START Data for analysis
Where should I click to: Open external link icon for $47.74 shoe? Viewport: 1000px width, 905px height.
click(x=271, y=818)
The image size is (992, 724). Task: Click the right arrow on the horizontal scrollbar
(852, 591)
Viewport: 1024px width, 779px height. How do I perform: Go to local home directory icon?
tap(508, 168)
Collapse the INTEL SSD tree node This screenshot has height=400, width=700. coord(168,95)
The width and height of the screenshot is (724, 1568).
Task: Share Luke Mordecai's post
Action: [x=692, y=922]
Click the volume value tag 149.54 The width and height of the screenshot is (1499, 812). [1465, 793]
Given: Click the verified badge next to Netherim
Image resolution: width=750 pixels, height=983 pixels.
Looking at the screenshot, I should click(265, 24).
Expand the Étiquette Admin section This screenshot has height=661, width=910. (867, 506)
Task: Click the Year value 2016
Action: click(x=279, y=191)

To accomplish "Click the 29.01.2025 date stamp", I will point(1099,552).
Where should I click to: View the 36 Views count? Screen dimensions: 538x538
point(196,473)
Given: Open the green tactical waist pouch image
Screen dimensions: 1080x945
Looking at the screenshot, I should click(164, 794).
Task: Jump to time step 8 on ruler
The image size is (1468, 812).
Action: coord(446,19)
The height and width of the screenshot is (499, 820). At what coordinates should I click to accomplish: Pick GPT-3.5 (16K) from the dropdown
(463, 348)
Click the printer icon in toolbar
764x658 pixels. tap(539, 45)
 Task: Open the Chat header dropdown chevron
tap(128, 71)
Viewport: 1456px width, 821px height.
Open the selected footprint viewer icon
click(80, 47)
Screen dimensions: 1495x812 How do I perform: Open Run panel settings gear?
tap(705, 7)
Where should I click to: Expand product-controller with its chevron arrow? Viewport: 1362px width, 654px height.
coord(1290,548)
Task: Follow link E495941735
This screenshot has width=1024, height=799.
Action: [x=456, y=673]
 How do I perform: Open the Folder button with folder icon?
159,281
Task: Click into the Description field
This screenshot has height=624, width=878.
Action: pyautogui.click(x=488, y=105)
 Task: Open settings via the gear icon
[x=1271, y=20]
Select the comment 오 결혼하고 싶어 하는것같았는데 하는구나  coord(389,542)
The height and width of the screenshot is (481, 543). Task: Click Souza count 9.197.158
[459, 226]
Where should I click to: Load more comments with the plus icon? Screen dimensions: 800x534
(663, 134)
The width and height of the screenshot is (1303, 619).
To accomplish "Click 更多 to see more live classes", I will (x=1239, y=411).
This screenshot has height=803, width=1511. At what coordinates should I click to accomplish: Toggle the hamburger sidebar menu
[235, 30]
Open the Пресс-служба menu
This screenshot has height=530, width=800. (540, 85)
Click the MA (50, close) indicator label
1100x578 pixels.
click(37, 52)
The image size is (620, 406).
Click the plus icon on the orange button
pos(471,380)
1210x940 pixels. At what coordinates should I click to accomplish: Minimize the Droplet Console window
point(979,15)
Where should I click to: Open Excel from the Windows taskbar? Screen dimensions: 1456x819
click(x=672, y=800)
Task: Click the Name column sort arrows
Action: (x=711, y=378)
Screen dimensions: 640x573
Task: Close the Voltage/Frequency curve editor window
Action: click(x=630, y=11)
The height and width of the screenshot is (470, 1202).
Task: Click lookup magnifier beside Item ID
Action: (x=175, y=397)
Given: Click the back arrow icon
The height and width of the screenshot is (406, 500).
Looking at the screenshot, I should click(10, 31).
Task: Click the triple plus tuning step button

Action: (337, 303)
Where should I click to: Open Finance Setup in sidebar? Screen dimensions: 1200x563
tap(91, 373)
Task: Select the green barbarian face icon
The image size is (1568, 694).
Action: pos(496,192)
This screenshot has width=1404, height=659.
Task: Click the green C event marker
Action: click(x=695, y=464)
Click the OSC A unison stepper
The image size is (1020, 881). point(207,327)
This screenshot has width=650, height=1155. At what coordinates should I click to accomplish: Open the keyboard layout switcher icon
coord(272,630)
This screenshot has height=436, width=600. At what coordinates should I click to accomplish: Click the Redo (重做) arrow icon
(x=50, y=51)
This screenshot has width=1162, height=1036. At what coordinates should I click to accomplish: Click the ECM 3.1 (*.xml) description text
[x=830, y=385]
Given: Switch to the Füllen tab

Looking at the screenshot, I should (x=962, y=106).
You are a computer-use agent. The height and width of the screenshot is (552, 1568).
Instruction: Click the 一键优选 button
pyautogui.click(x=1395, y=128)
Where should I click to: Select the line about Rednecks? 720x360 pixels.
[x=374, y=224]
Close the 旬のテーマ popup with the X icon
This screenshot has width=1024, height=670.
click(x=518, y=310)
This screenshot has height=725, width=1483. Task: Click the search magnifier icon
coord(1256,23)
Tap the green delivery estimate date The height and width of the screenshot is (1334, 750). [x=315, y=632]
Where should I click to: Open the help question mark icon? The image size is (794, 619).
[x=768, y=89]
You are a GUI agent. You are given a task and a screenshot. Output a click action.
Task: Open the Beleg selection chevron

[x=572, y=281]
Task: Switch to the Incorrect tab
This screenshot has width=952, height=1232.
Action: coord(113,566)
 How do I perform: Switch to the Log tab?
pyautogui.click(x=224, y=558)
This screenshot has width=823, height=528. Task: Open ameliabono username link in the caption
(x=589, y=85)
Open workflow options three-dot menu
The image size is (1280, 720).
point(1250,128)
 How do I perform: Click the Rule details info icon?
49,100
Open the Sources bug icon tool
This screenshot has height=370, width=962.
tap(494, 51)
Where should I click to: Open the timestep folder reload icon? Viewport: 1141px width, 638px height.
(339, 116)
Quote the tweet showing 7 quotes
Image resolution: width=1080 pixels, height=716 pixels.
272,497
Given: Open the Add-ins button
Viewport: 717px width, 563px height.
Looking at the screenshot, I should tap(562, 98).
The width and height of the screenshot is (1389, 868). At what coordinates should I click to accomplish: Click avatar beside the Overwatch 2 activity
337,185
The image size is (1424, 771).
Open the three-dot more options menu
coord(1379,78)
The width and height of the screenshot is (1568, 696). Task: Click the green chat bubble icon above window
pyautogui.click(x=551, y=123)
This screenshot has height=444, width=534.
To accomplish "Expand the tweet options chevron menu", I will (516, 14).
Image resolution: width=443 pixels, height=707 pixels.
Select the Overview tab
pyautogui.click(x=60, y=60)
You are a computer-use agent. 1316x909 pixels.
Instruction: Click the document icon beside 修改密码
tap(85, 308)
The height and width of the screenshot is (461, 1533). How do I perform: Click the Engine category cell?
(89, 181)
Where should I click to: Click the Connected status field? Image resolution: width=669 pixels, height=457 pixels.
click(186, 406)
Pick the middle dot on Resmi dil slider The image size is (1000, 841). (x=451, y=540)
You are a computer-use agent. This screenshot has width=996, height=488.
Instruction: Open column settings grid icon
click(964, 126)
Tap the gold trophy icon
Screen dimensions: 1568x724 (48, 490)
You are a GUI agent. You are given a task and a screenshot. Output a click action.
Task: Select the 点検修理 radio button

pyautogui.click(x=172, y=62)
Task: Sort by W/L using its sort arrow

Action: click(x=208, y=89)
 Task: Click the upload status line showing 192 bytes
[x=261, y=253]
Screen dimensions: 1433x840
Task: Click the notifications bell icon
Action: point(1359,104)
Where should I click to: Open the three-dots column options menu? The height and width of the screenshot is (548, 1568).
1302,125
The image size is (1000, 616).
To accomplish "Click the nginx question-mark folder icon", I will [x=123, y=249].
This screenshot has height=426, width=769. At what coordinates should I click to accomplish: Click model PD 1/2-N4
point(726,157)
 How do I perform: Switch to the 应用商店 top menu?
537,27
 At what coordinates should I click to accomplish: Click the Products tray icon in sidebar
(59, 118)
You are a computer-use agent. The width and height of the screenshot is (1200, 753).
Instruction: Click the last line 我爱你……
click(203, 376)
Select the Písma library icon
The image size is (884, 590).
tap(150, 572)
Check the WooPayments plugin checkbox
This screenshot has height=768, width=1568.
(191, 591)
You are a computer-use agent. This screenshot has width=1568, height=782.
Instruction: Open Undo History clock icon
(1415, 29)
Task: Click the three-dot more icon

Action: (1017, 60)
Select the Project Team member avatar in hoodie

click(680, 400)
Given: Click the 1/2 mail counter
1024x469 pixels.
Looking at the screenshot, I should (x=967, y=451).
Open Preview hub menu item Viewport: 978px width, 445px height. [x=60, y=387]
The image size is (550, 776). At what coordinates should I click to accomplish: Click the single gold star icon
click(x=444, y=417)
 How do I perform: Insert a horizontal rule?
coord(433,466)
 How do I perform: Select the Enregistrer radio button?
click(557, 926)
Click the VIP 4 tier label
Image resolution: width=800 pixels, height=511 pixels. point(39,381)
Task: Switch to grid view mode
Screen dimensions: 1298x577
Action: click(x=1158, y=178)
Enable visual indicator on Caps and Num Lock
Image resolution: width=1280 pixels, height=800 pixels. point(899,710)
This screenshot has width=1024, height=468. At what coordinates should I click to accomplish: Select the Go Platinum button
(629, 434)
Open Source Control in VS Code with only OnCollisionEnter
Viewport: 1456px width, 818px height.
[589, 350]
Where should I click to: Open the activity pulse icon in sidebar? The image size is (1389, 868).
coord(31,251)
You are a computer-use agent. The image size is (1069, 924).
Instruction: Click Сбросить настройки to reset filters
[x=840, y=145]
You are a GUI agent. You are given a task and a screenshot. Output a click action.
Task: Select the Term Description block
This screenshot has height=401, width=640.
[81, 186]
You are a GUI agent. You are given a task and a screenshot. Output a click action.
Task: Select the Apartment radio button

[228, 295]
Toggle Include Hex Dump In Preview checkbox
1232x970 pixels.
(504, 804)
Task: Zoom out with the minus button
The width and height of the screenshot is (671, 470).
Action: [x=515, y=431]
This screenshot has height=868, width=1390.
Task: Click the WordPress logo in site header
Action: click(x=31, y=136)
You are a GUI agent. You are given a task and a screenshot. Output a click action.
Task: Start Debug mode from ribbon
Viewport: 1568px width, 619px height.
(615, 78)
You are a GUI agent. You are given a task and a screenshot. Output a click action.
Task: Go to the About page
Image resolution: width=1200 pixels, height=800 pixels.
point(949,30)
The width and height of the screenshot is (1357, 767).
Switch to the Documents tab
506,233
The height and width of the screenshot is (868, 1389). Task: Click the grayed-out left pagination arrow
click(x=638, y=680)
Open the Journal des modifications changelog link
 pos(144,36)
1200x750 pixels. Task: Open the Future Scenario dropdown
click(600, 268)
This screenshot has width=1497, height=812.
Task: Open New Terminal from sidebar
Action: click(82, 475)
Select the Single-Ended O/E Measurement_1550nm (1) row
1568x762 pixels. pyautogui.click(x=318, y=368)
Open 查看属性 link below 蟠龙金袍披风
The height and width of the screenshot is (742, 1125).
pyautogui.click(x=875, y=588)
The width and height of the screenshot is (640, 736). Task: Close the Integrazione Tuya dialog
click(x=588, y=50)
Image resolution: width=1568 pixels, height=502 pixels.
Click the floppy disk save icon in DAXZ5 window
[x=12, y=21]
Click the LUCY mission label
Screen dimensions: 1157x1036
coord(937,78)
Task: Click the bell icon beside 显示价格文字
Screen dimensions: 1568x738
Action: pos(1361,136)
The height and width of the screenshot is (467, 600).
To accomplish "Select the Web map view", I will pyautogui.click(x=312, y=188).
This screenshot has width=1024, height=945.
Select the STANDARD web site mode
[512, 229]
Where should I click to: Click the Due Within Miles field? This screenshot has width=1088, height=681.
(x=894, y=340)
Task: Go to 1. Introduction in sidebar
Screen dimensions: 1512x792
END Data for analysis
Copy the lines of the data above exactly as written, beginning with the line containing "You are a computer-use agent. The height" and ending with the line containing "This screenshot has height=444, width=534.", and leave out all other lines.

--- Solution below ---
You are a computer-use agent. The height and width of the screenshot is (552, 1568).
Instruction: Click the 一键优选 button
pyautogui.click(x=1395, y=128)
Where should I click to: Select the line about Rednecks? 720x360 pixels.
[x=374, y=224]
Close the 旬のテーマ popup with the X icon
This screenshot has width=1024, height=670.
click(x=518, y=310)
This screenshot has height=725, width=1483. Task: Click the search magnifier icon
coord(1256,23)
Tap the green delivery estimate date The height and width of the screenshot is (1334, 750). [x=315, y=632]
Where should I click to: Open the help question mark icon? The image size is (794, 619).
[x=768, y=89]
You are a GUI agent. You are given a task and a screenshot. Output a click action.
Task: Open the Beleg selection chevron

[x=572, y=281]
Task: Switch to the Incorrect tab
This screenshot has width=952, height=1232.
Action: coord(113,566)
 How do I perform: Switch to the Log tab?
pyautogui.click(x=224, y=558)
This screenshot has width=823, height=528. Task: Open ameliabono username link in the caption
(x=589, y=85)
Open workflow options three-dot menu
The image size is (1280, 720).
point(1250,128)
 How do I perform: Click the Rule details info icon?
49,100
Open the Sources bug icon tool
This screenshot has height=370, width=962.
tap(494, 51)
Where should I click to: Open the timestep folder reload icon? Viewport: 1141px width, 638px height.
(339, 116)
Quote the tweet showing 7 quotes
Image resolution: width=1080 pixels, height=716 pixels.
272,497
Given: Open the Add-ins button
Viewport: 717px width, 563px height.
Looking at the screenshot, I should tap(562, 98).
The width and height of the screenshot is (1389, 868). At what coordinates should I click to accomplish: Click avatar beside the Overwatch 2 activity
337,185
The image size is (1424, 771).
Open the three-dot more options menu
coord(1379,78)
The width and height of the screenshot is (1568, 696). Task: Click the green chat bubble icon above window
pyautogui.click(x=551, y=123)
This screenshot has height=444, width=534.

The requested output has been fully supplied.